■ THE TASK: In the entries that follow, the line with "You are a GUI agent. The screenshot is 1598×2296." opens the range and the line with "Neve (13, 2550)" closes it; repeat that range exactly, both lines included.

■ PROVIDED ENTRIES:
=== Begin Enclosure ===
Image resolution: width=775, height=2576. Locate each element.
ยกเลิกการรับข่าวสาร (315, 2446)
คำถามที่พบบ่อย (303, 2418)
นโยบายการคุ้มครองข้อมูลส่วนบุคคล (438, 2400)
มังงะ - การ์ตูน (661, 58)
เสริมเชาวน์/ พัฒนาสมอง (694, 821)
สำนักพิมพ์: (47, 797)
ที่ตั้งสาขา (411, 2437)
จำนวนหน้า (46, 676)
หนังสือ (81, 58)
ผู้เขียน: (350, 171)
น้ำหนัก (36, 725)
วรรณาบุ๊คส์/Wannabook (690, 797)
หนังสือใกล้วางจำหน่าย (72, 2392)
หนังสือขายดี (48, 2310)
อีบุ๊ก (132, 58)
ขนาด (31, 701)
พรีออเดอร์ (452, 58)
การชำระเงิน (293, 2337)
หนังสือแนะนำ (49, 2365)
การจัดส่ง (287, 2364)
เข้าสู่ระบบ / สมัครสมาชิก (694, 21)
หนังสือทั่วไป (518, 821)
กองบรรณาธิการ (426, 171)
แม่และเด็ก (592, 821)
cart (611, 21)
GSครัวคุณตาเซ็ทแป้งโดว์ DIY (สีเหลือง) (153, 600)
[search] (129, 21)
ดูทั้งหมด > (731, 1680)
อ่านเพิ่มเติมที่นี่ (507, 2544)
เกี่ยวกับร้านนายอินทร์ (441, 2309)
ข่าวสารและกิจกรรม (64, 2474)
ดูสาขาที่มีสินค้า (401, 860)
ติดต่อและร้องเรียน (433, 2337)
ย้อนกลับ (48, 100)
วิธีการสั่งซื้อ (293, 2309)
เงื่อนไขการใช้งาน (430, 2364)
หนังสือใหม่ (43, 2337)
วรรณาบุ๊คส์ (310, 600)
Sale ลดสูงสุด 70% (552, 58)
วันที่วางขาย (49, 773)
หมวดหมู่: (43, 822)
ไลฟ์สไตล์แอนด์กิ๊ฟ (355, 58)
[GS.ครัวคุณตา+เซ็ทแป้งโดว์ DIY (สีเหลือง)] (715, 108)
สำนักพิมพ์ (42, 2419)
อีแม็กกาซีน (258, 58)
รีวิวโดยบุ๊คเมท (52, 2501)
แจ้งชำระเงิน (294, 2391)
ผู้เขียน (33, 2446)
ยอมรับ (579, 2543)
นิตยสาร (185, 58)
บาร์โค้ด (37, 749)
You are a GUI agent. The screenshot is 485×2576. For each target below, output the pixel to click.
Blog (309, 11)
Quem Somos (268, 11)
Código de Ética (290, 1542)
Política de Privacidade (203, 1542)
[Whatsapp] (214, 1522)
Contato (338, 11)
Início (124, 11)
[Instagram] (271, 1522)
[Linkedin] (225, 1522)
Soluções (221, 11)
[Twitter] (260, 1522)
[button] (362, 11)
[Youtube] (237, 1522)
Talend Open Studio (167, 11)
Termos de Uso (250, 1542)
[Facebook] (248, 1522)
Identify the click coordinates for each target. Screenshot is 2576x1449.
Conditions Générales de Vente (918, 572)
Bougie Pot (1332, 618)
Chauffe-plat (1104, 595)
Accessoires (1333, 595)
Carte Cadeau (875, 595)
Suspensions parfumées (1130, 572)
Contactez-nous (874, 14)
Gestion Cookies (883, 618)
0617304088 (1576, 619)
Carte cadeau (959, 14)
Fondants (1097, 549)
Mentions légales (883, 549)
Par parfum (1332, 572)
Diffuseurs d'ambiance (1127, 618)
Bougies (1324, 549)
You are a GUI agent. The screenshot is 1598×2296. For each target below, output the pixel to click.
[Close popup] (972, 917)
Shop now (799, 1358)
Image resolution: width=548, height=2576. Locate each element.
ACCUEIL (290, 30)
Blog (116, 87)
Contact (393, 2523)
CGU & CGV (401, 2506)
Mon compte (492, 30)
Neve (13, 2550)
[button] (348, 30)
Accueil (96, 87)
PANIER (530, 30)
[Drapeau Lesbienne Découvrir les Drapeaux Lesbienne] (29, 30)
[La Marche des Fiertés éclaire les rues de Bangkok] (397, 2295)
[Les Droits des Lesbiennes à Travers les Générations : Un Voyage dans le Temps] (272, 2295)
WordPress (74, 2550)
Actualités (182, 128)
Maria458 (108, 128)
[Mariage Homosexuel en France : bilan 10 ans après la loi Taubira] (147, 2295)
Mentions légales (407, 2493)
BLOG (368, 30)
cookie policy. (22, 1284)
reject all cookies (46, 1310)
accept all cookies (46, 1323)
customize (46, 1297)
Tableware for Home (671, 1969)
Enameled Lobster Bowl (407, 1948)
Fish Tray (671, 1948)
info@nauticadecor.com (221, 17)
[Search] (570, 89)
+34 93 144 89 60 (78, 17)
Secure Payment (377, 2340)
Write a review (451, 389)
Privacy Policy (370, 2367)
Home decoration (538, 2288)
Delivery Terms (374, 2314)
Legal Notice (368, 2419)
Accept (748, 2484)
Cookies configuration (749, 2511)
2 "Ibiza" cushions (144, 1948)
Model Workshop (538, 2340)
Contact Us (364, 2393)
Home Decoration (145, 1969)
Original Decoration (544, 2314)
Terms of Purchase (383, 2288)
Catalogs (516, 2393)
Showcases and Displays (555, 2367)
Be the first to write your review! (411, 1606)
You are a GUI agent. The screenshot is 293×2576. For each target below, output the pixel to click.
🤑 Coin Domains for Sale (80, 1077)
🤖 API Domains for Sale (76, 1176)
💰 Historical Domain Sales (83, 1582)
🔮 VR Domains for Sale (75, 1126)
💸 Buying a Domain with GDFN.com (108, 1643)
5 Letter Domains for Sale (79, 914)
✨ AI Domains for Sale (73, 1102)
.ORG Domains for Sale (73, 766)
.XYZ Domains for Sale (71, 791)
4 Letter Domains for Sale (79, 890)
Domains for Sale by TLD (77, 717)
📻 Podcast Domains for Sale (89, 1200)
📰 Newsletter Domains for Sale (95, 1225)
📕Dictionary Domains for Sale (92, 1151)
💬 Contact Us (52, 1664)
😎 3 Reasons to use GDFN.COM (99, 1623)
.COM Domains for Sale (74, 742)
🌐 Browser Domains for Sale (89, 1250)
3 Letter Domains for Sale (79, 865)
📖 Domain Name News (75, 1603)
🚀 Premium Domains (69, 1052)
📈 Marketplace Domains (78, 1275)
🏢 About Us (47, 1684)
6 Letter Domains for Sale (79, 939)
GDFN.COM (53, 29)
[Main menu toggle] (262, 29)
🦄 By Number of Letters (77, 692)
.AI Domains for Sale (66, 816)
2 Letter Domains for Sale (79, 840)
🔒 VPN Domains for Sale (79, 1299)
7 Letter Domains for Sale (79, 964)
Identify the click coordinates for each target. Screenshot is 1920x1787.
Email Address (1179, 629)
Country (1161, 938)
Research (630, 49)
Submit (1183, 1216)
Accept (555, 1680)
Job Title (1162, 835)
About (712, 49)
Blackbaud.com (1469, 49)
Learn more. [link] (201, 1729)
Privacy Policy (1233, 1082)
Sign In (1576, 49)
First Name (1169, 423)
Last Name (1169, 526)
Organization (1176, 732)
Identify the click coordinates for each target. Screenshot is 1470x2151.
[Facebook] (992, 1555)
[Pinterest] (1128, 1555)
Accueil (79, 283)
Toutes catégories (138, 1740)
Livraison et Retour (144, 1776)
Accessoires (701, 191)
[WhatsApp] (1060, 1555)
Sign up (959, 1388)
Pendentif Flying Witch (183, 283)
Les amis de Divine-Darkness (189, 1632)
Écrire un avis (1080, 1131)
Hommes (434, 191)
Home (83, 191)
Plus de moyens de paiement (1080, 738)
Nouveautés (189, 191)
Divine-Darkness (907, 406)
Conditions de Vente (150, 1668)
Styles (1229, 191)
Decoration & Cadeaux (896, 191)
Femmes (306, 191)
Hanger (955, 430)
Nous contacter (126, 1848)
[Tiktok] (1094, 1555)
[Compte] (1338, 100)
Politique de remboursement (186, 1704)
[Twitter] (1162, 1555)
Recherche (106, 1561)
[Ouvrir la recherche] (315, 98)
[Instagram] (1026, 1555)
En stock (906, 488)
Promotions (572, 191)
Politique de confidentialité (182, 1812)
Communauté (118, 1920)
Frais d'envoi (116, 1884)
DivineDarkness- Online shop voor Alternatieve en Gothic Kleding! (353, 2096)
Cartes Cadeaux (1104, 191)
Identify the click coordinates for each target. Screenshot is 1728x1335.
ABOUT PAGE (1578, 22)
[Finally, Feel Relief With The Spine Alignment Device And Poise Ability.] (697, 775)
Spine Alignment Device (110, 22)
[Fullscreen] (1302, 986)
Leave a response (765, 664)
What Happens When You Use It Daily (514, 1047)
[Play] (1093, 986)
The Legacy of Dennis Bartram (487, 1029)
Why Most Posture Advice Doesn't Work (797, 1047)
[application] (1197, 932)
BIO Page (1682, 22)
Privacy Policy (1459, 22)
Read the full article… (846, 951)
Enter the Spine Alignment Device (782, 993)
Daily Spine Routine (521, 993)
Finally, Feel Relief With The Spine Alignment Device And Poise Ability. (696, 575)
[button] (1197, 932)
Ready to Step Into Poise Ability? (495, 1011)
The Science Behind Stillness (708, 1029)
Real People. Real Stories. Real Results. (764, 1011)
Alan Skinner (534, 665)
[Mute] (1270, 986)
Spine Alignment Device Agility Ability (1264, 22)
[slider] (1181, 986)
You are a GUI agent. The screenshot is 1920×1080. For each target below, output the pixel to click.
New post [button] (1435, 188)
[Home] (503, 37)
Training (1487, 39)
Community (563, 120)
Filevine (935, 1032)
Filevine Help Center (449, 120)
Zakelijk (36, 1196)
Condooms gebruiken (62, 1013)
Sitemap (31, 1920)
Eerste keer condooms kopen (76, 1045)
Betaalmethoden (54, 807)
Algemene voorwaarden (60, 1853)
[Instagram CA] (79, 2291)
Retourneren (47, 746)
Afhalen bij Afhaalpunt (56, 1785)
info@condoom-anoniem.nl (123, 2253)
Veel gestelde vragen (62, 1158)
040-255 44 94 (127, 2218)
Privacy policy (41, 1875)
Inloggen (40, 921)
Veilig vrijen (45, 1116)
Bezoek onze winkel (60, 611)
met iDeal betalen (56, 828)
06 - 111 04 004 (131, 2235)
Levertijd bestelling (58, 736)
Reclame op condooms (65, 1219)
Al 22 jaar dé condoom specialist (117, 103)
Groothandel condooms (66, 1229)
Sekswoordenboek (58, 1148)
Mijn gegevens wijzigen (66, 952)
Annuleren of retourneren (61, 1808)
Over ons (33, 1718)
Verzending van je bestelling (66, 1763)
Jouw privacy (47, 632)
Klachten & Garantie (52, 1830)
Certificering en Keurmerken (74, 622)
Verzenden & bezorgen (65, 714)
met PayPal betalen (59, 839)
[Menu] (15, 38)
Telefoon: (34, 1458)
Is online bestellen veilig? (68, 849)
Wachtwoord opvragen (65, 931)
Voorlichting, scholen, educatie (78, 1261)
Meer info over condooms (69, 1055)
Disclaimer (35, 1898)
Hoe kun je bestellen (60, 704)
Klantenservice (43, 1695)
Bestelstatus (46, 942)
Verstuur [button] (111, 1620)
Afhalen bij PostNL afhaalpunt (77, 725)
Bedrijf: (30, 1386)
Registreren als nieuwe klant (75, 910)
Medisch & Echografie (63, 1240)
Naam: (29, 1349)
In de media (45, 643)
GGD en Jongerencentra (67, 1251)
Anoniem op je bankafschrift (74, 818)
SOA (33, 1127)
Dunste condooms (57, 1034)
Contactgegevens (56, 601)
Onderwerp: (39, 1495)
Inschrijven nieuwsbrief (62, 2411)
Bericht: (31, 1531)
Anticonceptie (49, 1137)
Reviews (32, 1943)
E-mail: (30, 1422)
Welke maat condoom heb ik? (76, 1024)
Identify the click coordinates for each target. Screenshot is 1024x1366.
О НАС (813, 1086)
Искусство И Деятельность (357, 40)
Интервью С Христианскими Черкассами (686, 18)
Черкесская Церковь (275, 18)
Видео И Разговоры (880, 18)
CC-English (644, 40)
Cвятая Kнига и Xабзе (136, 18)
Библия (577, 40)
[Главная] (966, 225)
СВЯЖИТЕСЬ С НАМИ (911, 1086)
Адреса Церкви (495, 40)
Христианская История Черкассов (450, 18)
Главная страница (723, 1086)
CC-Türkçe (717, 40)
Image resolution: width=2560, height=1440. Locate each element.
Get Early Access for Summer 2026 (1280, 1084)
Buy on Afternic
=== End Enclosure ===
■ YOUR RESPONSE:
You are a GUI agent. The screenshot is 1598×2296. For each target below, output the pixel to click.
[Close popup] (972, 917)
Shop now (799, 1358)
Image resolution: width=548, height=2576. Locate each element.
ACCUEIL (290, 30)
Blog (116, 87)
Contact (393, 2523)
CGU & CGV (401, 2506)
Mon compte (492, 30)
Neve (13, 2550)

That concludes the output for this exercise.